Phil looks up from his phone, startled, and Dan feels the rising tide of _this guy_. Maybe he shouldn’t feel fond about Phil ignoring them and their game, maybe it’s not the endearing kind of Phil being in his own world, but Dan’s never gotten his fondness that well under control.

“Actually,” Phil says, “I’m gonna run out. It’ll just take a minute.”

The question Dan’s trying to shoot from his eyes is more or less “Really?” but Phil answers a different one.

“Tesco. There won’t be a queue.” A glitch deal, then, with this kind of urgency. Dan’s learned to appreciate them; there’s an anti-corporate edge in taking advantage of a bargain the company didn’t mean to offer. But it’s never come up with someone else around before.

“People are dying painful, blue-cube deaths,” Bryony argues.

Phil’s response is serious: “Satsumas are scanning for 5p. A whole bag. For 5p.”

Bryony looks at Dan. Great, taking sides, his favourite. “Let’s make drinks,” he suggests, “and Phil has to drink whatever we make him.”

So as Phil disappears down the lift and out into the night, Dan and Bryony find themselves in the kitchen, finishing their previous drinks a bit too fast and making Phil’s a bit too strong.

“He did need a hobby,” she says.

It’s not what Dan expects. Does he expect? (Phil’s not here to make a joke about expecting.) Maybe he’s bracing for something more… critical. 

And maybe his face is too expressive, or Bryony just knows him too well. “I’m being a good friend,” she says. “Hold onto this memory for the next time I’m a bitch.” 

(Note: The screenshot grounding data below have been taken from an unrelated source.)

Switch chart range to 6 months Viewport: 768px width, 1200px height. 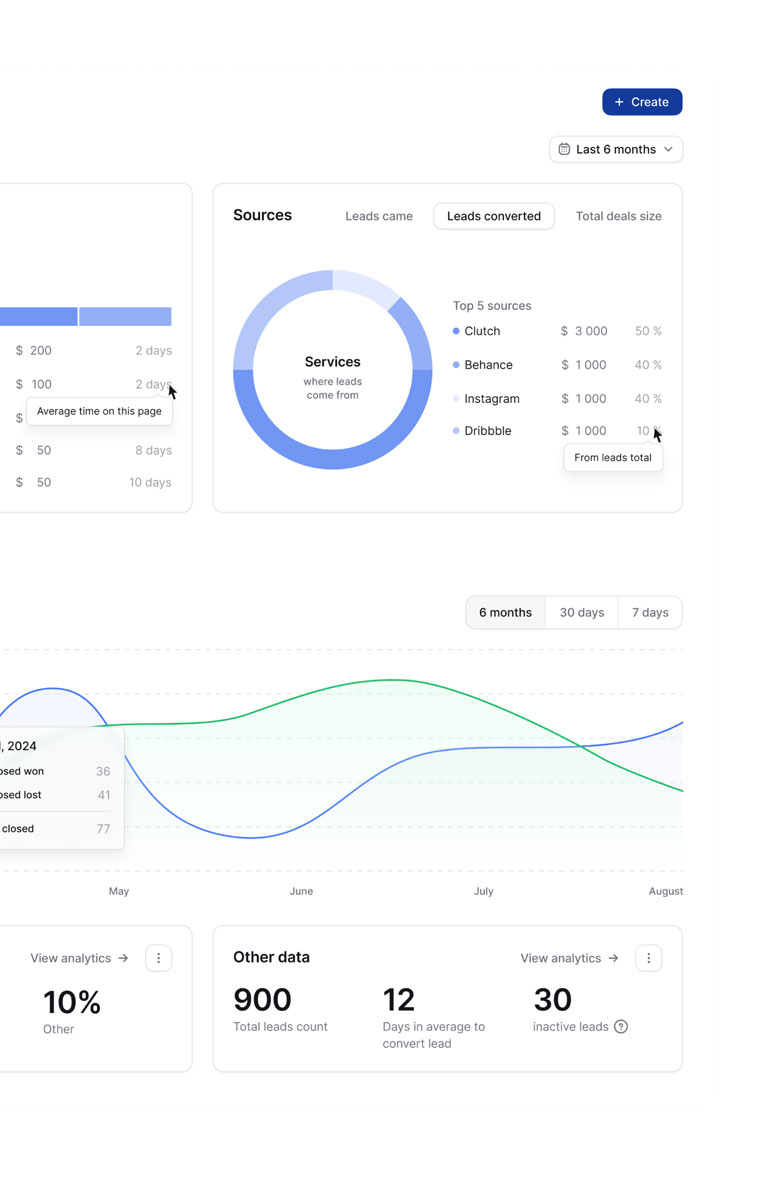[x=505, y=613]
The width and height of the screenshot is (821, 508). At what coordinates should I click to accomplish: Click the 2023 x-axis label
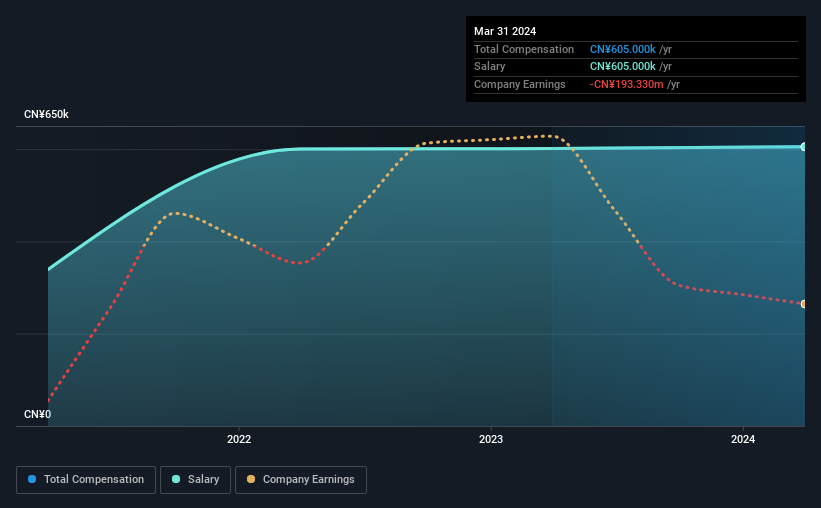(x=491, y=439)
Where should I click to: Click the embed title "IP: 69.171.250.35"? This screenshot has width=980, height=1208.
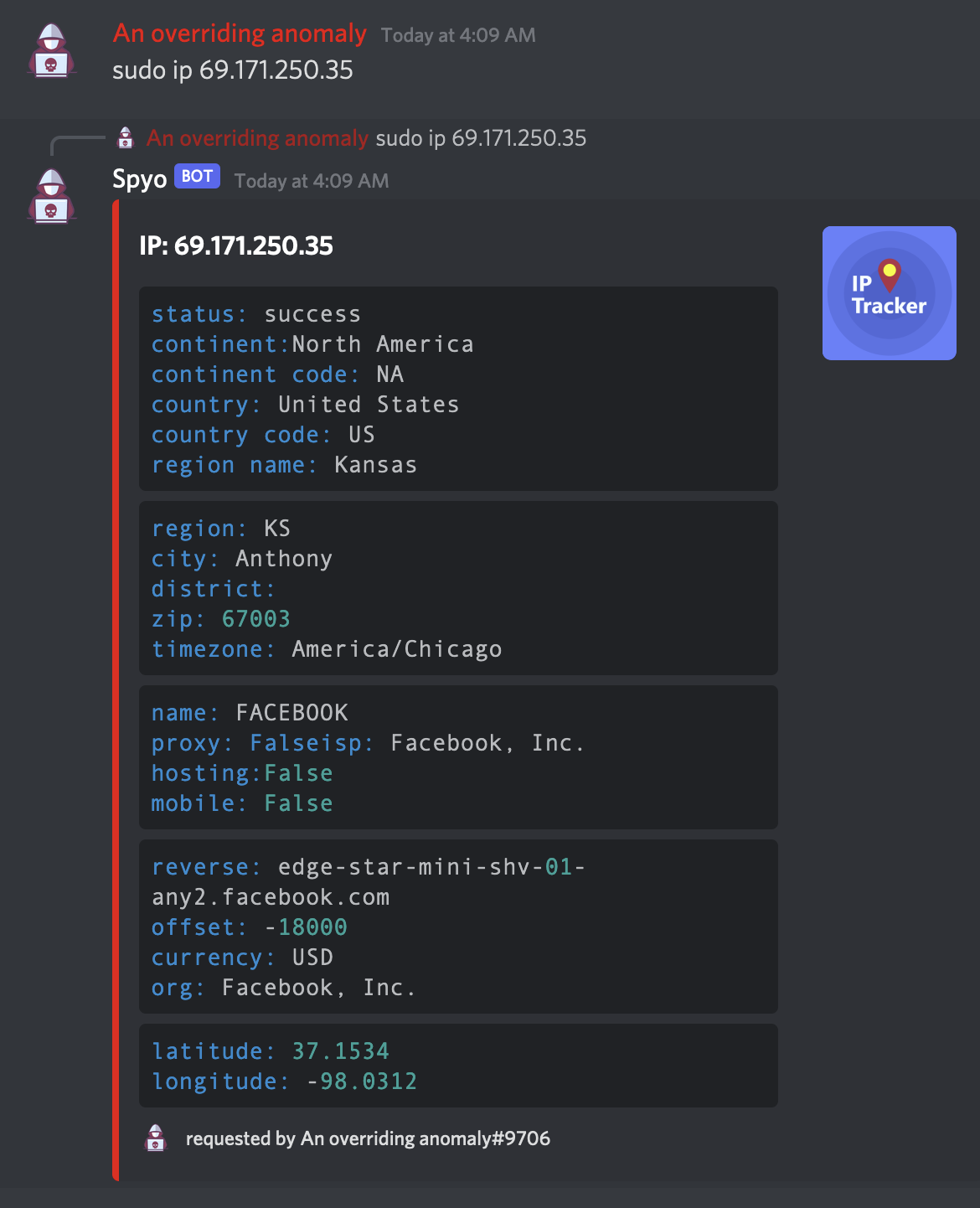[x=236, y=245]
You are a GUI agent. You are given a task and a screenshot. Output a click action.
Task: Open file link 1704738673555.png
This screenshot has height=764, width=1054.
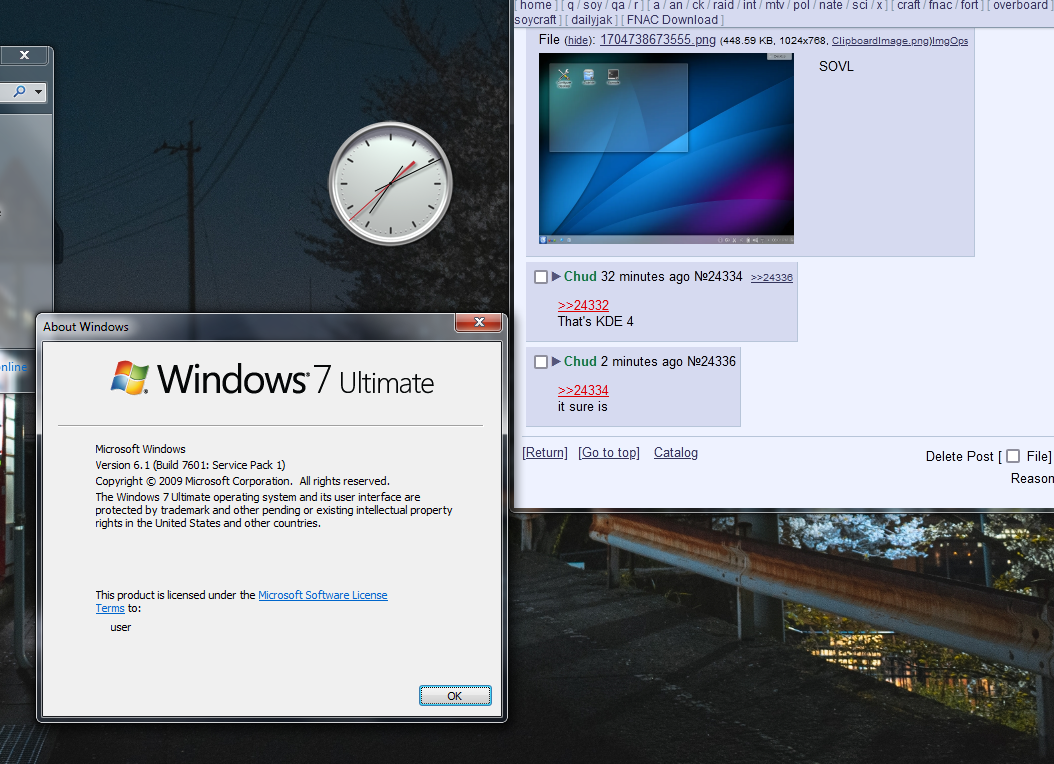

“You can be both at the same time,” Dan teases. “I saw you with that drink.”

“You gave me the power. And enough alcohol to evade the responsibility.” Bryony turns from Phil’s drink to her own empty glass. “Besides, it’s strong, but no tequila because allergies, and it’s not disgusting. I’m not... the uni guy.”

“Oh god, Shplichael. You are definitely not Shplichael.” Dan watches for a minute as Bryony makes herself a drink. He tries to imagine what that guy, or any not-a-friend from Phil’s past, would think of Phil today. Not just the impressive things, the money and celebrity interviews and months in a tour bus that once was Kanye’s. And Phil was out in uni; maybe Dan himself wouldn’t come as a surprise. But what would Shplicael think of the fact that with all his success, Phil just wants to have game night with his friend and his boyfriend, and run out to Tesco for practically-free food?

Dan’s never met the guy, and he’s still trying himself to wrap his head around why Phil wants to win his groceries through a show of intellect. But he can feel himself being drawn towards his rare angry drunk side just thinking about the theoretical judgment of a theoretical asshole over a new hobby of Phil’s that definitely isn’t the weirdest thing about him.

Maybe what Dan should be wondering is whether Shplichael would still be so desperate to get Phil drunk, now that Phil is very taken. 

_Or_ he could be paying attention to Bryony, who is definitely waving a hand in front of his face.

“Don’t tell me you’re falling asleep already. When Phil’s back, we’re finishing the game.”

“No, sorry, just thinking.” Dan takes a sip of his own drink to stall on elaborating. “It’s not that I expected you to be a bitch about it.”

Bryony laughs her skepticism.

“I just thought you might… ask me to explain? Or that we’d do some good-natured eyerolling together.”

“We can eyeroll. But you’ll get too fond for me.” She’s settled against the counter, as if she belongs here as much as back at the table where they’re meant to be playing games. “It makes him happy, right?”

“It’s more like… he gets so excited, figuring out the possibilities, and there’s this feeling of accomplishment when it works out? Sometimes he feels pretty shit if it doesn’t, though.”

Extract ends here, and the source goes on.